▶ _WYBRANY FRAGMENT_
Udział w mało prestiżowym rajdzie Ronde di Andora miał być dla Roberta Kubicy rozgrzewką przed sezonem Formuły 1. Skończył się dramatycznym wypadkiem, a polski kierowca otarł się o śmierć. – Przywieziono go do nas w stanie krytycznym – przyznali później lekarze ze szpitala Santa Corona w Pietra Ligure, do którego prosto z trasy trafił Kubica. Od dziewięciu miesięcy przechodzi rehabilitację. Wciąż nie wiadomo, kiedy wsiądzie do bolidu F1.
Sezon Formuły 1 zaczynał się 13 marca. Aby poczuć namiastkę wyścigowej adrenaliny Robert Kubica tradycyjnie usiadł za kierownicą samochodu rajdowego. Robił tak co roku, bo – jak sam wielokrotnie przyznawał – to jego pasja. Wiedzieli o tym wszyscy z zespołu Renault. Nikt z kierownictwa teamu nie zamierzał odbierać Polakowi przyjemności. 6 lutego 2011 roku wszyscy tego żałowali.
Jak ostrze noża
Jednodniowy rajd Ronde di Andora rozpoczął się o godzinie 7:31 w porcie Andora położonym w Ligurii, w prowincji Savona na północy Włoch. Pierwsze załogi spodziewane były na mecie o 16:33. Trasa rajdu zakładała czterokrotny przejazd 13-kilometrowego odcinka specjalnego. Dla Kubicy skończył się na piątym kilometrze.

▶ _TREŚĆ ZADANIA_
Odpowiedz krótko na pytania do powyższego tekstu o wypadku Kubicy.
1. Do którego szpitala trafił Kubica prosto z trasy rajdu?
2. Którego dnia zaczynał się sezon Formuły 1?
3. O której godzinie rozpoczął się rajd Ronde di Andora?

▶ _DOSTARCZONY MATERIAŁ_
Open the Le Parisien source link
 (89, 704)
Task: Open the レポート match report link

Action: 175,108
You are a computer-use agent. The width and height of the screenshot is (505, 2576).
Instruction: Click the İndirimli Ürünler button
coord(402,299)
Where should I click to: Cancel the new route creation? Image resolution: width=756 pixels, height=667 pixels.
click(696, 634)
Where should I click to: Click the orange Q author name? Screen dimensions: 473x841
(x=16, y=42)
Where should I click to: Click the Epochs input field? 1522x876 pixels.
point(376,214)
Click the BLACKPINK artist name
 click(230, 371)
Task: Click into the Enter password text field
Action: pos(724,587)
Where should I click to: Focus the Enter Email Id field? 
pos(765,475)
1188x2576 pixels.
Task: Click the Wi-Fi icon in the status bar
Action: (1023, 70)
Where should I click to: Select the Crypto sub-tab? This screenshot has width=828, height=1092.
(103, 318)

▶ _WYNIK ĆWICZENIA_
1. Do szpitala Santa Corona w Pietra Ligure.
2. 13 marca.
3. O godzinie 7:31.